## [Stated goal A]
In the forum thread about dog harnesses, why does the first poster's dog wear the Search Harness only during scentwork? Answer in one to three sentences.

## [Source]
My dog has a Search Harness IDC Beltharness design, used solely when he is carrying out scentwork activities (it is one of his cues that he is looking for a specific substance). It is never used at any other time.

Naturally his label says "Search Dog".

Special harness : IDC-Belt harness, Size: 2


----------



## sketch (Sep 19, 2009)

Mine has Ray's nick name on it, he is my little "Ray of Sunshine"










xxx


----------



## Bulliesandshihtzu (Nov 21, 2012)

That's it I'm ordering 2 harnesses today


----------



## Dogless (Feb 26, 2010)

Bulliesandshihtzu said:


> That's it I'm ordering 2 harnesses today


If any of your dogs is a Size 3 - pretty big!! I have an orange one I can send to you. Good condition but slight mark where the ring for the lead has rested on the fabric.


----------



## Bulliesandshihtzu (Nov 21, 2012)

Dogless said:


> If any of your dogs is a Size 3 - pretty big!! I have an orange one I can send to you. Good condition but slight mark where the ring for the lead has rested on the fabric.


Ooo I need to measure my English bull terrier and see what size the barrel is lol x


----------



## Dogless (Feb 26, 2010)

Bulliesandshihtzu said:


> Ooo I need to measure my English bull terrier and see what size the barrel is lol x


Think it's 40 - 70kg dogs.

## [Dataset rows]
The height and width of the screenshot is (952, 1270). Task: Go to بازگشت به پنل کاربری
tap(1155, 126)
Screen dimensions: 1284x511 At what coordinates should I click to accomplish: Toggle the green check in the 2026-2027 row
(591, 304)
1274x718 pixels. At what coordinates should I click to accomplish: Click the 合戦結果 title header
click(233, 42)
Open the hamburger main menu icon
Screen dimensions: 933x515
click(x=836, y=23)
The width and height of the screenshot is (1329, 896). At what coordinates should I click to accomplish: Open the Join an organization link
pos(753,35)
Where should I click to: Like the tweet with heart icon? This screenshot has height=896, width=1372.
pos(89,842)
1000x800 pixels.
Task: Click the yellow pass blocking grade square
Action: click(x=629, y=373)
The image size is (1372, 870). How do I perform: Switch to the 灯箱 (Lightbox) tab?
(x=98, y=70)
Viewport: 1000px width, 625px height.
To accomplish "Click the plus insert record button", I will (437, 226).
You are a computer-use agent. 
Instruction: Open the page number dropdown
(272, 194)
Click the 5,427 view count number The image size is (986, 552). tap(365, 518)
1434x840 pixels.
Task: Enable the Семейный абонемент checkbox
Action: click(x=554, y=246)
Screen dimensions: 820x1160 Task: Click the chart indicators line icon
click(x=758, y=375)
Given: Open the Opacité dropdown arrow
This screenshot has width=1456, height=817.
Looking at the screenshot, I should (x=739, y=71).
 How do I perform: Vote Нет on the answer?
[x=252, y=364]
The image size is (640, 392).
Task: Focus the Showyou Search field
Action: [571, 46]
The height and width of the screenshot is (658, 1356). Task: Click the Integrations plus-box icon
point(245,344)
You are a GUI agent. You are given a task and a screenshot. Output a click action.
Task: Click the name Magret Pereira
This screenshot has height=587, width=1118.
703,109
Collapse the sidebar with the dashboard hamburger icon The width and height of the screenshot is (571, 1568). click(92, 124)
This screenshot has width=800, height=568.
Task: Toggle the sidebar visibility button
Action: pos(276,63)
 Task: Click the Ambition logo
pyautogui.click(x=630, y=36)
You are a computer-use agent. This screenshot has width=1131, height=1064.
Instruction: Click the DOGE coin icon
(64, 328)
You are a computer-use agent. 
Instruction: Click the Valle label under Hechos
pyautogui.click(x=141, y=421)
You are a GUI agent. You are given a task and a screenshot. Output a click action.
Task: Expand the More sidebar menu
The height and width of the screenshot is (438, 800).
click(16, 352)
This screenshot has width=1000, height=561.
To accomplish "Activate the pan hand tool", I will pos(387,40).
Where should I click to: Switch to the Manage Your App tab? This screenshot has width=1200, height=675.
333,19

## [Stated goal B]
Arrange the lines of the listing from the line with "The image size is (1372, 870)." to the line with "pyautogui.click(x=141, y=421)" as a JSON list of strings, one string per line, with blank lines left out.

## [Written answer A]
The harness is one of the dog's cues that he is looking for a specific substance. For that reason, it is used solely when he is carrying out scentwork and never at any other time.

## [Written answer B]
[
  "The image size is (1372, 870). How do I perform: Switch to the 灯箱 (Lightbox) tab?",
  "(x=98, y=70)",
  "Viewport: 1000px width, 625px height.",
  "To accomplish \"Click the plus insert record button\", I will (437, 226).",
  "You are a computer-use agent. ",
  "Instruction: Open the page number dropdown",
  "(272, 194)",
  "Click the 5,427 view count number The image size is (986, 552). tap(365, 518)",
  "1434x840 pixels.",
  "Task: Enable the Семейный абонемент checkbox",
  "Action: click(x=554, y=246)",
  "Screen dimensions: 820x1160 Task: Click the chart indicators line icon",
  "click(x=758, y=375)",
  "Given: Open the Opacité dropdown arrow",
  "This screenshot has width=1456, height=817.",
  "Looking at the screenshot, I should (x=739, y=71).",
  " How do I perform: Vote Нет on the answer?",
  "[x=252, y=364]",
  "The image size is (640, 392).",
  "Task: Focus the Showyou Search field",
  "Action: [571, 46]",
  "The height and width of the screenshot is (658, 1356). Task: Click the Integrations plus-box icon",
  "point(245,344)",
  "You are a GUI agent. You are given a task and a screenshot. Output a click action.",
  "Task: Click the name Magret Pereira",
  "This screenshot has height=587, width=1118.",
  "703,109",
  "Collapse the sidebar with the dashboard hamburger icon The width and height of the screenshot is (571, 1568). click(92, 124)",
  "This screenshot has width=800, height=568.",
  "Task: Toggle the sidebar visibility button",
  "Action: pos(276,63)",
  " Task: Click the Ambition logo",
  "pyautogui.click(x=630, y=36)",
  "You are a computer-use agent. This screenshot has width=1131, height=1064.",
  "Instruction: Click the DOGE coin icon",
  "(64, 328)",
  "You are a computer-use agent. ",
  "Instruction: Click the Valle label under Hechos",
  "pyautogui.click(x=141, y=421)"
]